PostPosted: Sat Dec 08, 2007 3:13 am    Post subject: Reply with quote

Well, it would never happen, but the rich could be taxed appropriately, and that money could be used bail out the people who deserve to be helped.

And lets be clear, the vast majority of people were not middle class folk using equity to live as upper middle class. The majority of sub prime loans were issued to people in low income areas. These loans were the only option available to poor people who worked hard but couldn't break the cycle of poverty, and who wanted to purchase a home.

This blow up happened in Chicago while I was living there two, three years ago.

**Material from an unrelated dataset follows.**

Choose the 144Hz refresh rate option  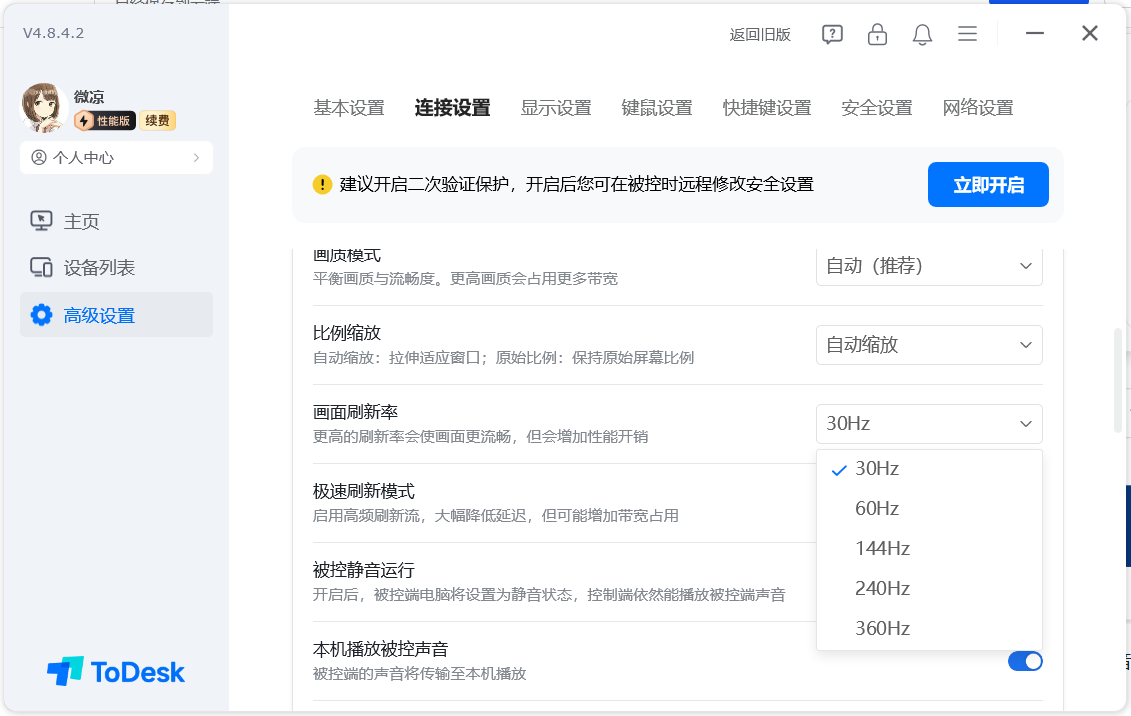(x=882, y=549)
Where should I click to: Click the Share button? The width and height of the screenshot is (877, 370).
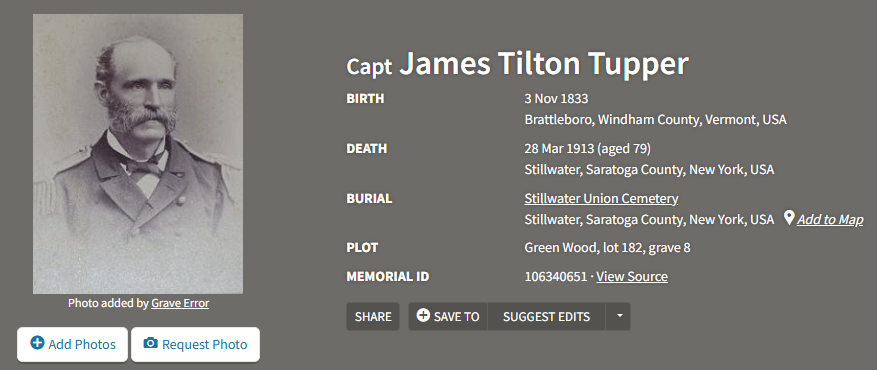click(x=373, y=316)
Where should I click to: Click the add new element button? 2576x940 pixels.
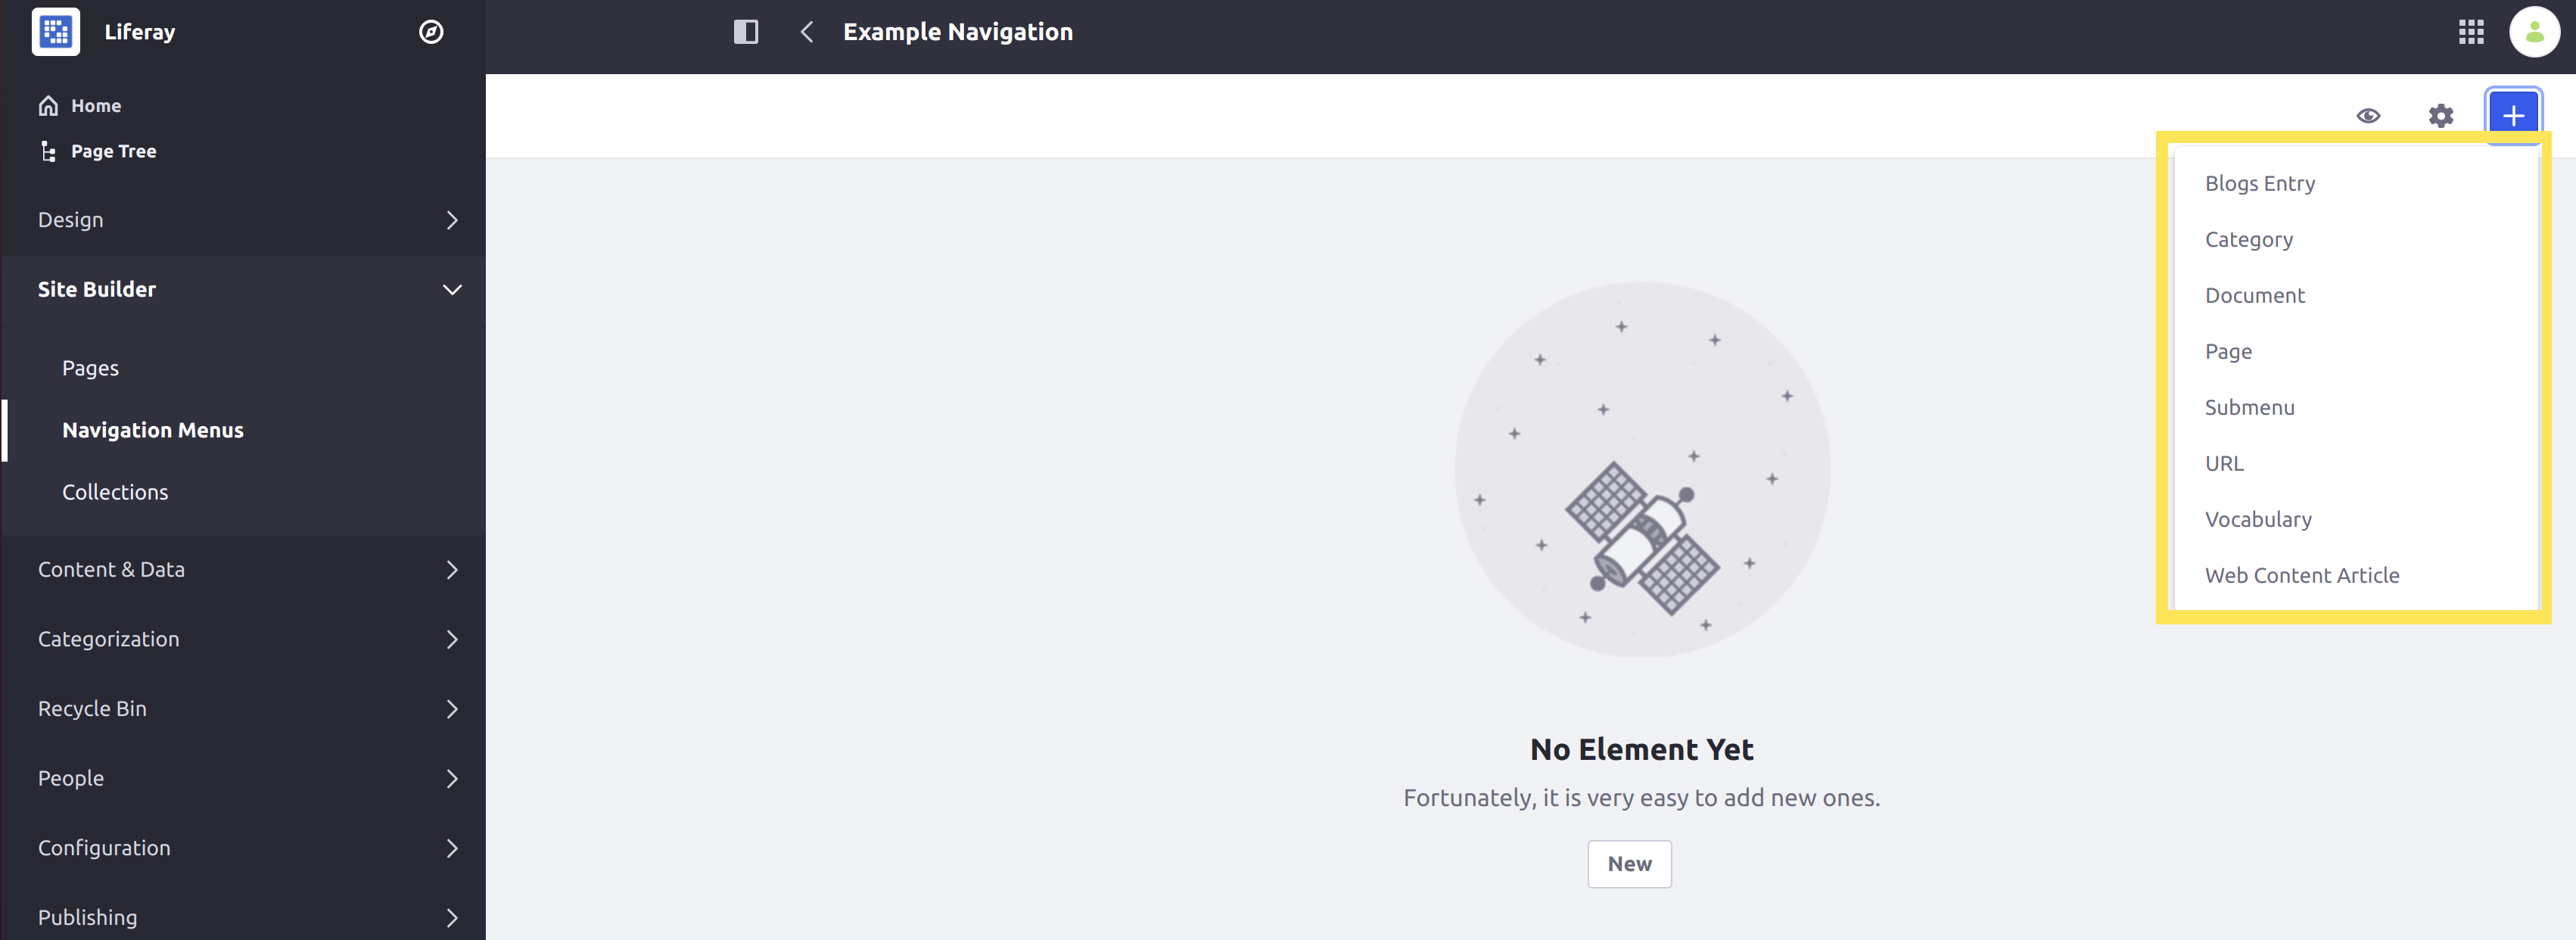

Essentially lenders presented the loans as the only option available. You could drive through poorer neighborhoods and the only banking institutions were the subprime lenders. It was messed up, and in Illinois they tried to stop it, I moved before I heard anything specific about what ending up happening. You should be able to find some good stories on it in the Chicago papers online.

The real villains in this are lenders who were trying to make money while exploiting the poor. The new the loans were going to be defaulted on eventually, and the lender would end up in with the property and all the interest they had earned up to that point.

This time it blew up in their faces. Boo freaking hoo. This is more about helping the lenders than the people who might lose their homes. If someone should sacrifice it should be the nefarious bankers. The profit motive is way out of control in the US.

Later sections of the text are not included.